Hi, I am Jill Singer, a resident of Wellington, Florida, and I started this practice to bring awareness to my community about the importance of estate planning. I grew up seeing first hand the devastation and misery that comes with relatives passing with no planning in place. I watched my mother have to battle it out in court with her cousins when my great aunt and uncle passed with no planning in place, only to have to spend valuable time and resources to ensure that what should have stayed in our family stayed in our family. In the end, per a Court's direction, part of the assets went to my Great Aunt's family across the country with whom she had no relationship and had not spoken to in half a century. What's worst is that she explicitly told us she wanted nothing to do with her family and deeply disliked them. I cannot imagine her reaction if she were to have learned what ended up happening to her assets. All of this could have been prevented with a simple Will in place.
My mother put in place a family Trust years ago, and just recently realized that a condo that she purchased in 2001 was never re-titled into her Trust. If she had passed today, her estate would have had to go through the time and expense of probate because the condo was not protected within her Trust. This would have undermined the very reason that she spent so much money decades ago to put her trust in place in the first place. Her traditional Estate Planning Attorney did not have systems in place to check for post-planning changes to her assets which would have prevented her estate from being at risk for all of these years.
My father recently passed away from brain cancer. During his last few years struggling with his condition and his pending demise, I wanted my time with him to be about him enjoying the short time he had left. As much as I wanted to ask him about his wishes for myself and my family and for any "final words and thoughts", I hated to have to bring this up and as a result I did not; thinking I would when the time was right, and there was always "next time". In the end, my dad's cancer came back with a vengeance, and we were told he only had 1-2 weeks left. He mentally deteriorated very quickly and went into hospice care and was only alert for a small amount of time each day.
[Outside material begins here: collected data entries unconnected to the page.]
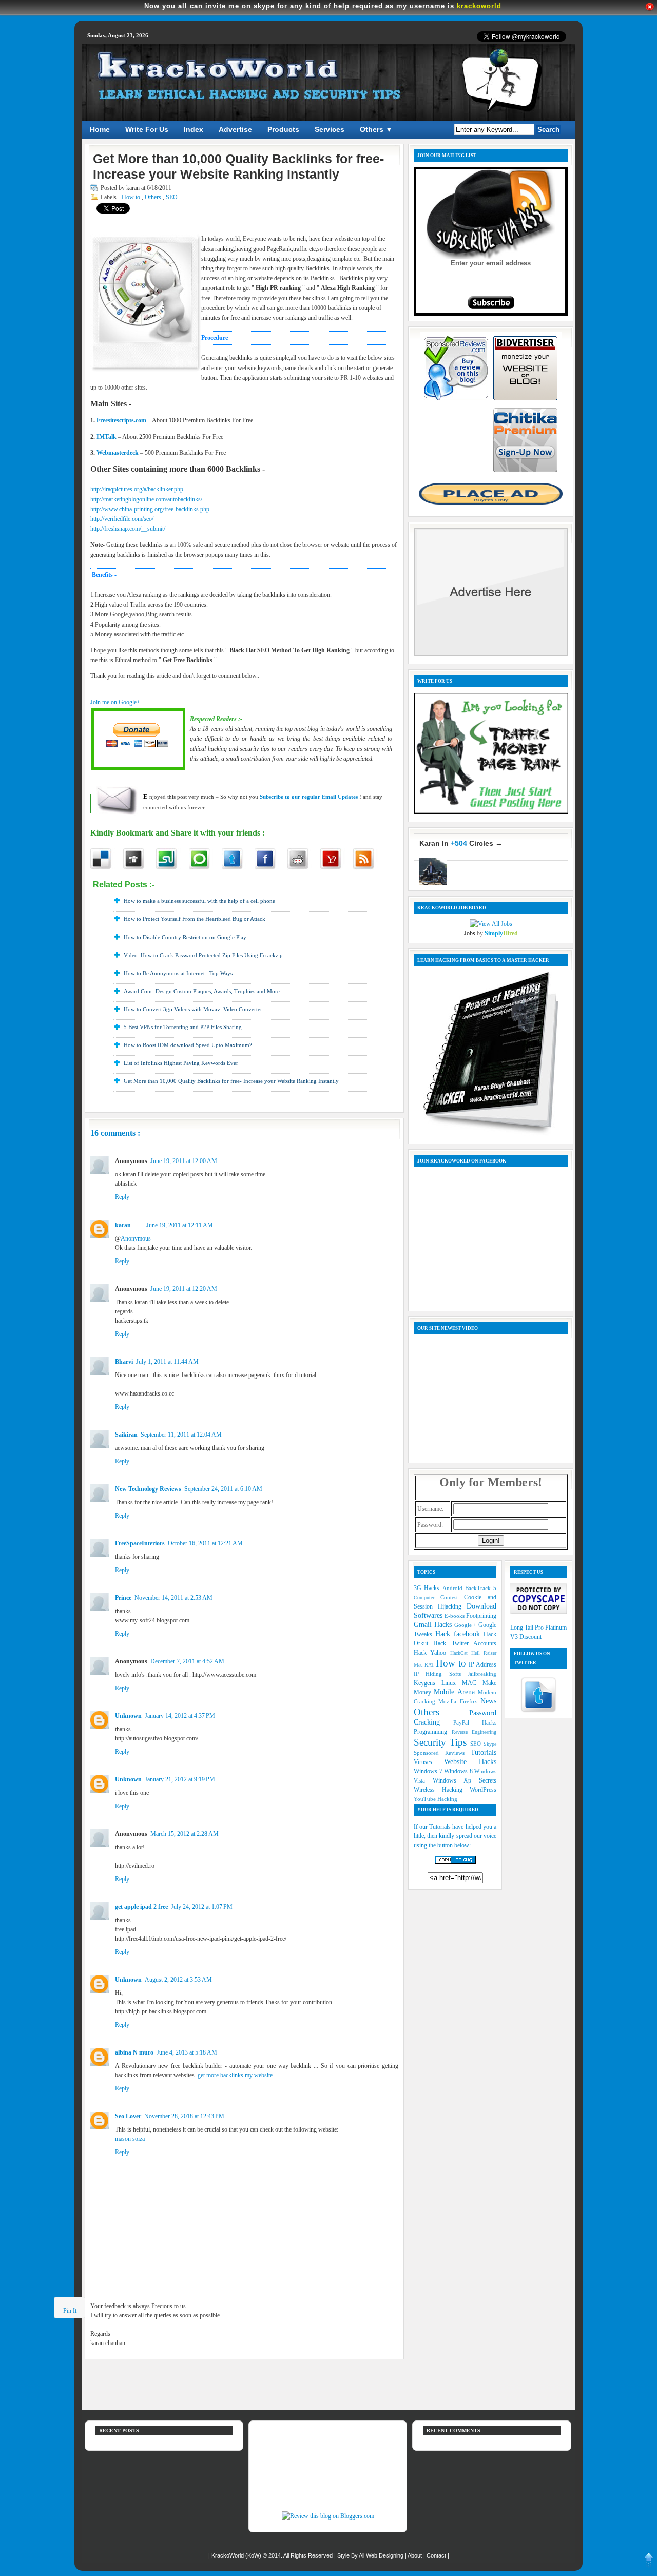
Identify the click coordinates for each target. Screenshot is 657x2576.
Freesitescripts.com (121, 420)
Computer (427, 1597)
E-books (455, 1616)
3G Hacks (428, 1588)
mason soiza (130, 2138)
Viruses (429, 1762)
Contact (437, 2555)
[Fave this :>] (205, 859)
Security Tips (442, 1742)
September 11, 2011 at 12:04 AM (181, 1434)
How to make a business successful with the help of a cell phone (199, 901)
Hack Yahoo (432, 1652)
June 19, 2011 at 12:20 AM (183, 1288)
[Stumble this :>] (172, 859)
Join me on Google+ (115, 702)
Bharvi (124, 1361)
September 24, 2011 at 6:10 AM (223, 1489)
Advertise (235, 129)
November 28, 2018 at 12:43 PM (184, 2116)
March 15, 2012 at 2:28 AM (184, 1833)
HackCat (460, 1653)
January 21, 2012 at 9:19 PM (180, 1779)
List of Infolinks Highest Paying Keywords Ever (181, 1063)
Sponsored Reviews (442, 1753)
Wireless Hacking (442, 1789)
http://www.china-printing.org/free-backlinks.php (149, 509)
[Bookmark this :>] (336, 859)
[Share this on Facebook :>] (271, 859)
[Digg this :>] (139, 859)
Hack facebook (459, 1634)
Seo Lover (128, 2116)
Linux (451, 1683)
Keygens (427, 1683)
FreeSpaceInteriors (140, 1543)
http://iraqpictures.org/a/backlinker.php (136, 489)
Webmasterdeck (117, 452)
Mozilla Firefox (459, 1701)
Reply (122, 1196)
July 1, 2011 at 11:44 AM (167, 1361)
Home (100, 129)
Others (154, 197)
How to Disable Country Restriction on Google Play (185, 937)
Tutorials (483, 1752)
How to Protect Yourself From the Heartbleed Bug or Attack (194, 919)
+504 (459, 843)
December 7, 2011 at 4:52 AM (187, 1661)
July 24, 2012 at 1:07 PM (202, 1906)
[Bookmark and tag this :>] (303, 859)
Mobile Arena (456, 1692)
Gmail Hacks (434, 1624)
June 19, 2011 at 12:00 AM (183, 1161)
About (415, 2555)
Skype (490, 1744)
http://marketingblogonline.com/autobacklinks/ (146, 499)
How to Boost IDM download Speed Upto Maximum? (188, 1045)
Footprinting (481, 1615)
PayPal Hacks (474, 1722)
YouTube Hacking (435, 1799)
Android (453, 1588)
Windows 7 (429, 1771)
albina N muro (134, 2052)
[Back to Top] (649, 2561)
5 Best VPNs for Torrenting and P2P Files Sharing (183, 1027)
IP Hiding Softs (441, 1674)
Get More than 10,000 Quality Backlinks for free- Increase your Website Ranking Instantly (231, 1081)
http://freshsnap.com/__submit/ (127, 528)
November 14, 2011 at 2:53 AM (173, 1597)
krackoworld (479, 6)
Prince (123, 1597)
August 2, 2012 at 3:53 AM (178, 1979)
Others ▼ (376, 129)
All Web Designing (382, 2555)
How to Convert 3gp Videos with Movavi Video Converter (193, 1009)
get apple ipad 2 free (141, 1906)
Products (283, 129)
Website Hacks (470, 1761)
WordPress (483, 1789)
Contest (452, 1597)
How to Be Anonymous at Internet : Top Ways (178, 973)
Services (329, 129)
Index (193, 129)
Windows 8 (459, 1771)
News (488, 1701)
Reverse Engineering (474, 1732)
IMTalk (106, 436)
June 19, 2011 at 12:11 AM (179, 1225)
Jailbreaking (482, 1674)
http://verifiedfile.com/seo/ (121, 518)
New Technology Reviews (148, 1489)
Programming (433, 1731)
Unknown (128, 1715)
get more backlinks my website (235, 2075)
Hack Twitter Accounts (464, 1643)
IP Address (482, 1664)
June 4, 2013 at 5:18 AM (187, 2052)
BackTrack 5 (480, 1588)
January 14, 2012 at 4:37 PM (180, 1715)
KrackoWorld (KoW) (237, 2555)
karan (123, 1225)
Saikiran (126, 1434)
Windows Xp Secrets (464, 1780)
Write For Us (146, 129)
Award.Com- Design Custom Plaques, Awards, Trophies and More (202, 991)
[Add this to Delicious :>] (106, 859)
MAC (472, 1683)
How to (132, 197)
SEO (172, 197)
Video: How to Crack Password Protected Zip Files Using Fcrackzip (203, 955)
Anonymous (136, 1238)
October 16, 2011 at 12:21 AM (205, 1543)
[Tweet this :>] (238, 859)
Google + (466, 1625)
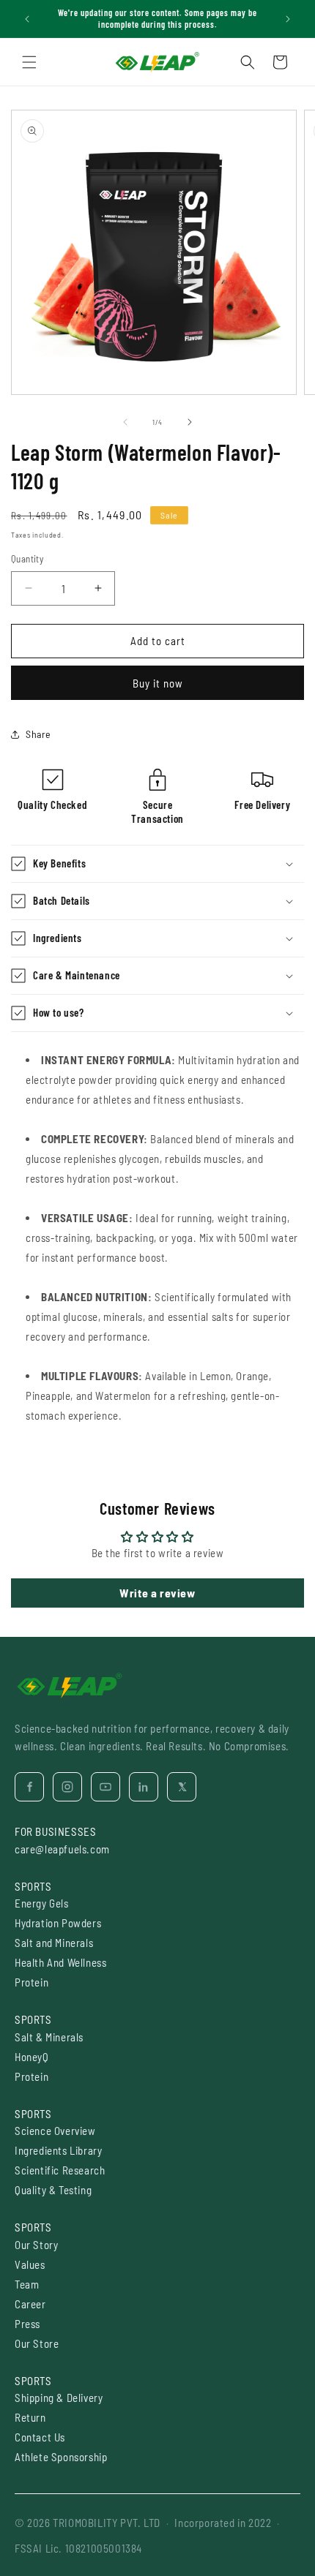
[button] (29, 62)
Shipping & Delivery (59, 2397)
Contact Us (40, 2437)
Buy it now (158, 683)
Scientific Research (60, 2170)
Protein (31, 1982)
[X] (181, 1786)
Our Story (36, 2244)
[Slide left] (125, 422)
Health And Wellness (60, 1962)
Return (30, 2417)
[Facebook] (29, 1786)
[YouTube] (105, 1786)
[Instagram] (67, 1786)
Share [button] (38, 734)
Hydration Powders (58, 1922)
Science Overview (55, 2130)
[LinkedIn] (143, 1786)
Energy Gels (42, 1903)
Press (27, 2323)
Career (30, 2304)
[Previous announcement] (27, 19)
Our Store (37, 2343)
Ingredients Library (58, 2150)
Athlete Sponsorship (61, 2456)
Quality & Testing (53, 2189)
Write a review (157, 1593)
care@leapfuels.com (62, 1849)
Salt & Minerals (49, 2037)
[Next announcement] (288, 19)
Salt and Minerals (54, 1942)
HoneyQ (32, 2056)
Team (27, 2284)
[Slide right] (190, 422)
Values (30, 2264)
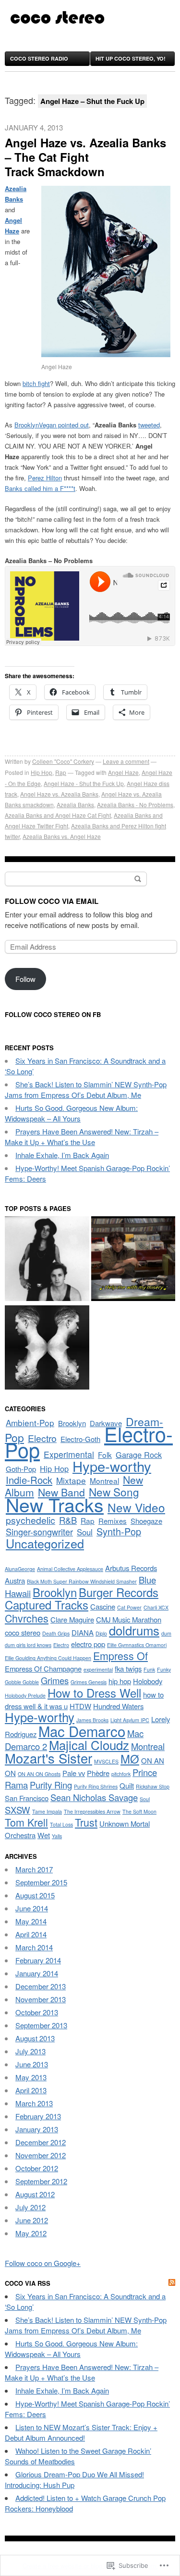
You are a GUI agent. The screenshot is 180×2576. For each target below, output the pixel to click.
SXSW (17, 1809)
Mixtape (71, 1480)
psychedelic (30, 1520)
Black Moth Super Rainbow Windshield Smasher (82, 1581)
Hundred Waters (118, 1706)
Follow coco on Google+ (43, 2263)
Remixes (112, 1521)
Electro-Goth (80, 1439)
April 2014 (31, 1934)
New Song (114, 1491)
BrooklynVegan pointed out (51, 424)
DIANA (83, 1632)
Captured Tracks (46, 1605)
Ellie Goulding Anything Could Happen (48, 1658)
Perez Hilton (45, 477)
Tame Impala (47, 1811)
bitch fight (36, 383)
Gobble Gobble (22, 1682)
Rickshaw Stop (152, 1786)
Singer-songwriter (39, 1531)
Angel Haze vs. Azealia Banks (59, 794)
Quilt (127, 1785)
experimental (98, 1669)
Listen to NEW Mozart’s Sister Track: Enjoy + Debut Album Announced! (81, 2432)
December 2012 (40, 2142)
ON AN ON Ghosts (39, 1773)
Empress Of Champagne (43, 1668)
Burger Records (118, 1592)
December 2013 (40, 1986)
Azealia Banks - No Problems (135, 804)
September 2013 (41, 2025)
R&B (68, 1520)
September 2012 (41, 2181)
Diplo (101, 1633)
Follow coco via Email (51, 901)
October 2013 (36, 2012)
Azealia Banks (75, 804)
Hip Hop (41, 772)
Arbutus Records (131, 1568)
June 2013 (31, 2064)
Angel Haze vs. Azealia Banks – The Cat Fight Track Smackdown (85, 157)
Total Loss (61, 1824)
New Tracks (55, 1504)
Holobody (147, 1681)
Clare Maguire (72, 1619)
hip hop (119, 1681)
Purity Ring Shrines (96, 1786)
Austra (15, 1580)
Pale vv (73, 1773)
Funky (164, 1669)
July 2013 (30, 2051)
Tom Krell (26, 1822)
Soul (85, 1532)
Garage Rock (139, 1454)
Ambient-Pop (30, 1423)
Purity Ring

I certainly did not want to bring up death knowing that these were his final moments of life. Now that he's gone, I wish I had asked him questions about his thoughts and feelings and about his own final arrangements, and what mattered most to him, and what he envisioned for us. As a result, I deeply regret not having had that conversation with my dad while I still could on top of the deep sorrow that I feel from his recent and untimely demise.
It is from these experiences and from hearing others' experiences that I strive to make a difference and to ensure that people have proper planning in place to protect their loved ones; and systems in place to prevent traditional pitfalls that prevent plans from working the way that they were intended. I also have a built in "legacy" session which goes along with the planning I provide to give people the opportunity to share and record their words of wisdom and values for their loved ones; so as to avoid what happened to myself with my father, never having had that and being left with regrets. I also, want to build long term relationships with the people that I serve so as to foster communication and not quench it. Yes, I am a different type of attorney.